● EXERCISE OBJECTIVE: Reproduce all the entries precisely.

━━ DATA

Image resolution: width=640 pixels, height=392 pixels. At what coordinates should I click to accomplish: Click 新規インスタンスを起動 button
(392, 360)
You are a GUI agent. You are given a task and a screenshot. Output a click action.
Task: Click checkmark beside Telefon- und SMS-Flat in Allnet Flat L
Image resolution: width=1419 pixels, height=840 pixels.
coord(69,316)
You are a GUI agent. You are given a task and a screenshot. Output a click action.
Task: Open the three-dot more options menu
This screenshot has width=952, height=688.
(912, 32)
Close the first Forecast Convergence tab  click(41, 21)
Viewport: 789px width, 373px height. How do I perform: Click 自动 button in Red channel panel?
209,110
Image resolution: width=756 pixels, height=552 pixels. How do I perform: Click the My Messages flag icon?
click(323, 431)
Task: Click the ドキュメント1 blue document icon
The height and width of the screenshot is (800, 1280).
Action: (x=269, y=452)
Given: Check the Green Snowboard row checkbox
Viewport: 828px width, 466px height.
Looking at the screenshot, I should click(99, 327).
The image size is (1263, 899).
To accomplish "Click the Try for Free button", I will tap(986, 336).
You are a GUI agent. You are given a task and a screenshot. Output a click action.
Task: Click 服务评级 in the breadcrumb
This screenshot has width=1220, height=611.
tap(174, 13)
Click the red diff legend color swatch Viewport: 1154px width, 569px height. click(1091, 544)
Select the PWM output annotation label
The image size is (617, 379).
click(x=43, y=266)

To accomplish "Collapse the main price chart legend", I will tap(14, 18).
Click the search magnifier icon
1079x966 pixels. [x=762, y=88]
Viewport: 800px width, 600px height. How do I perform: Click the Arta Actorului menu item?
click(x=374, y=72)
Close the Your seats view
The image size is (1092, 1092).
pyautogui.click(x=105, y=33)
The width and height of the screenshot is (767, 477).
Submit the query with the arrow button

━━━━

● ANSWER BOX:
Image resolution: width=640 pixels, height=392 pixels. At what coordinates should I click to accomplish: Click 新規インスタンスを起動 button
(392, 360)
You are a GUI agent. You are given a task and a screenshot. Output a click action.
Task: Click checkmark beside Telefon- und SMS-Flat in Allnet Flat L
Image resolution: width=1419 pixels, height=840 pixels.
coord(69,316)
You are a GUI agent. You are given a task and a screenshot. Output a click action.
Task: Open the three-dot more options menu
This screenshot has width=952, height=688.
(912, 32)
Close the first Forecast Convergence tab  click(41, 21)
Viewport: 789px width, 373px height. How do I perform: Click 自动 button in Red channel panel?
209,110
Image resolution: width=756 pixels, height=552 pixels. How do I perform: Click the My Messages flag icon?
click(323, 431)
Task: Click the ドキュメント1 blue document icon
The height and width of the screenshot is (800, 1280).
Action: (x=269, y=452)
Given: Check the Green Snowboard row checkbox
Viewport: 828px width, 466px height.
Looking at the screenshot, I should click(99, 327).
The image size is (1263, 899).
To accomplish "Click the Try for Free button", I will tap(986, 336).
You are a GUI agent. You are given a task and a screenshot. Output a click action.
Task: Click 服务评级 in the breadcrumb
This screenshot has width=1220, height=611.
tap(174, 13)
Click the red diff legend color swatch Viewport: 1154px width, 569px height. click(1091, 544)
Select the PWM output annotation label
The image size is (617, 379).
click(x=43, y=266)

To accomplish "Collapse the main price chart legend", I will tap(14, 18).
Click the search magnifier icon
1079x966 pixels. [x=762, y=88]
Viewport: 800px width, 600px height. How do I perform: Click the Arta Actorului menu item?
click(x=374, y=72)
Close the Your seats view
The image size is (1092, 1092).
pyautogui.click(x=105, y=33)
The width and height of the screenshot is (767, 477).
Submit the query with the arrow button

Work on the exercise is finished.